Post
Topic
Board Hardware
Re: Klondike - 16 chip ASIC Open Source Board - Preliminary
by
BkkCoins
on 05/07/2013, 02:16:51 UTC
PLL might be a good place to start looking. Just make sure your PLL maintains a good lock.
I wouldn't be at all surprised if now and then the PLL unlocks and the clock shifting causes error results. I would also guess that is more likely to occur closer to the clock limit values, eg. ~512 where I am now, and by moving up to 600 it has more stability. (@half clock is 128 vs 150).

Next board revision will have that ferrite bead on the PLL power inputs, and can only help. I don't know if one of the debug outputs maybe indicates PLL lock but I otherwise have no way to know. It would be nice to know what the 2 debug outputs are but I haven't seen any docs about them.

How difficult/possible would it be to rework the FW to do 1 job per chip?
That would require a set of data inputs and outputs for each chip, which is a lot, and isn't possible with the current design. ie. 4 lines per chip and a lot more firmware overhead to handle it. The chips are designed to chain, splitting jobs, and there isn't any efficiency gain by running a job per chip.

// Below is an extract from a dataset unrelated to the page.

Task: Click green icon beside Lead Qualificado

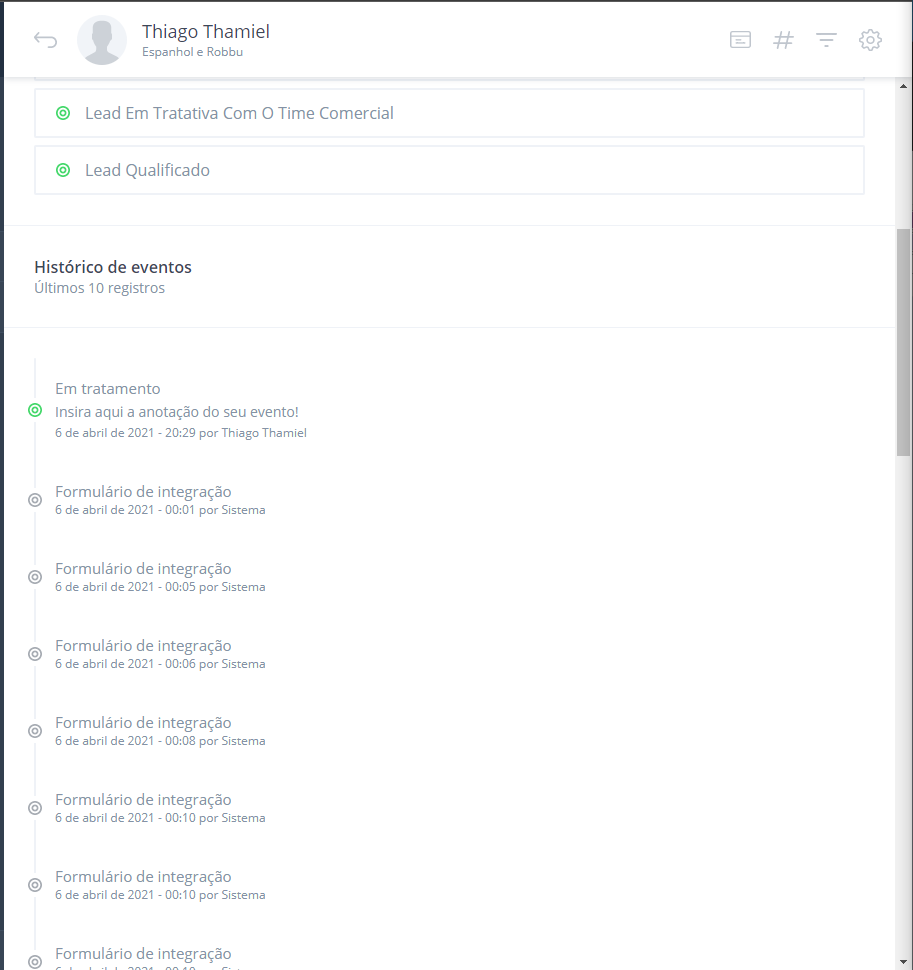Action: point(63,170)
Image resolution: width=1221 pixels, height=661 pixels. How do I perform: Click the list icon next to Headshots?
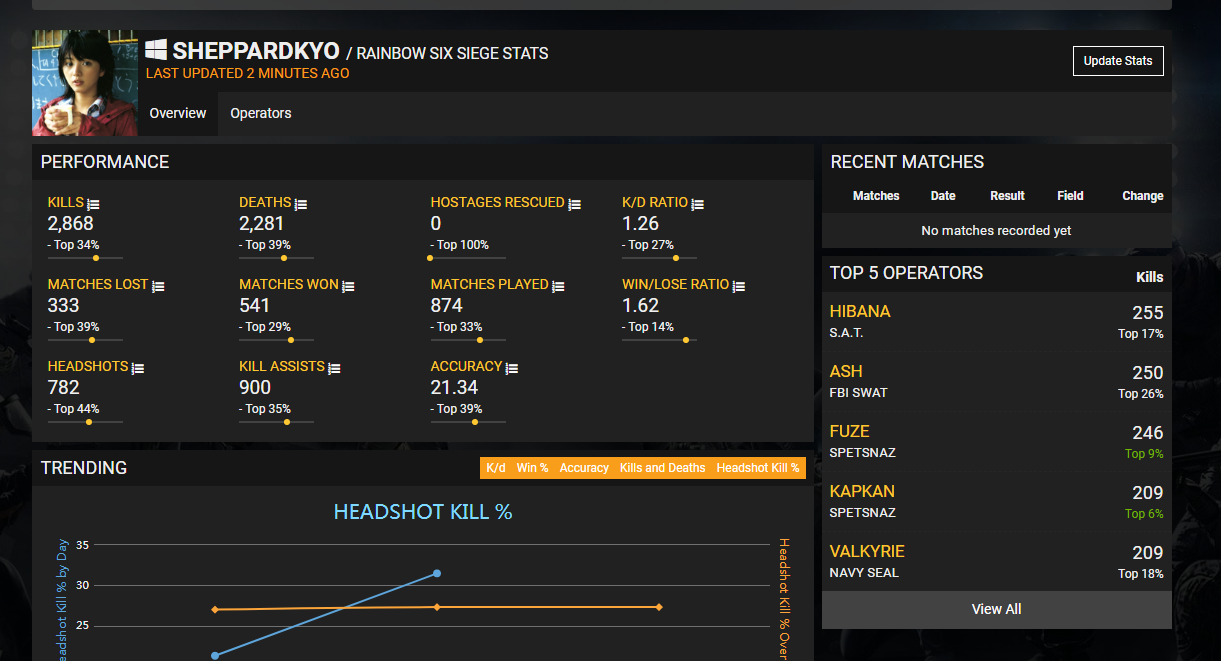(138, 368)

If you have 5 chips you could put 4 of them on the K16 board and it should work quit well.
For example using the current design you would place the ASIC's at U6,U8,U9,U11.
Maybe use the extra chip in a K1.
 
That's right but also if you add the 5th chip it will break nonce ranges as if 6 are present which will still work but will leave 1/6th of the ranges unchecked. This doesn't cause problems and since any range is good as another, as long as each chip is checking unique ranges, it's still efficient. A job will finish slightly more often (4 split vs 6 split), so that's the only overhead timing loss.

I haven't verified the code yet but during device init it sends known good data to each chip with a specific nonce count such that a known delay will produce a result. It then counts the results that come back sequentially, and uses this to determine chip count. Due to the chaining connections (hardware) the chips must be installed in a given order, and optimally it's best to balance between banks. I'll be testing this chip count code when I get more chips on board.